When I tell this tiny story, the humor I'm so thrilled about is the irony that bread pudding, something so innocuous and not at all difficult to make, is the most consistent source of bodily harm in my life. (At the moment that's not true; there is work, which provides a generous helping of scratches, small punctures, torn nails, and callouses on my hands that I must say I'm not at all a fan of. Those rock climbers that intentionally sandpaper their hands for extra grip must be vain in an entirely different way than I am. But then it's less about the appearance of my hands than it is the feeling, or rather the lack thereof. I rub my fingers together and get a thick nothing. This is disappointing.) This sense of humor is almost immediately tiresome to me, yet I repeat it.
Just like my recipe for bread pudding. Despite my slight disappoinment with the results every time (a bit too goopy and the egg is not very well integrated), I never really change the way I make it. Every time I go back to look at the recipe in
my previous blog post on bread pudding, letting it tell me the proportions of ingredients, although I never follow them exactly. It did turn out fairly well this morning, because there was no milk last night and I turned to condensed milk, which my father keeps cases of about the kitchen. I turn my nose at the use of the stuff in tea or coffee, but for bread pudding it is apparently superior to milk.
I was very happy with myself for thinking to soak it overnight to bake it in the morning for breakfast, but I must tell you, in case you become enamored of the same plan, that bread pudding takes a long time to bake. How long? Long enough that coffee on an empty stomach began to feel like a kind of implosion of the viscera before the pudding was done. You will open the oven door frequently. You will dawdle on the computer as if in an airport. You will salivate. You will look at the time obsessively, although you will not know at what time you put the pudding in the oven, nor for how long to bake it. You will worry at first that there is too much liquid for the bread to absorb, and that it will turn out inedibly soggy. Then it will rise like a cake, and you will know that all is well. Wait, though, until it browns on the outside, because you never know what's going on on the inside.

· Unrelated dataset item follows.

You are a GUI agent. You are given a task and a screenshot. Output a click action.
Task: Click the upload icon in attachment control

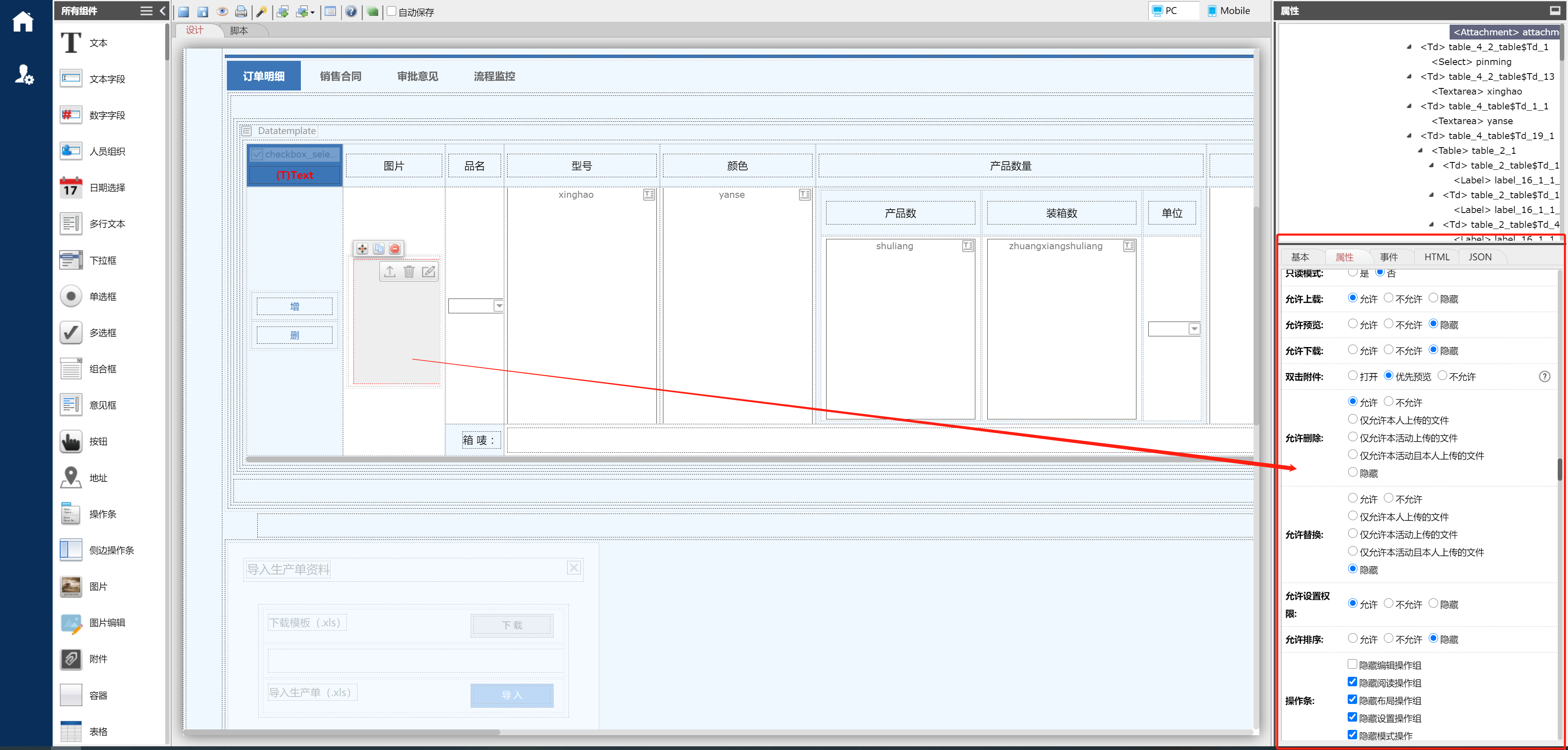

Bread is surprisingly resiliant; fingers are more fragile than you might expect. But fingers are not in any danger, really. It will only feel like danger, and though you will curse when something beneath the skin is torn, and every time in the future you make bread pudding you'll be afraid of it happening again, you also watch horror movies. (I don't, but not because I'm immune to their pleasures--after all I've stayed up in a terrified trance of episode after episode of the The X-Files until I finally fall asleep from sheer exhaustion. Which is another thing I repeat orally.) A hasty if self-consciously allusionary and untheorized explanation.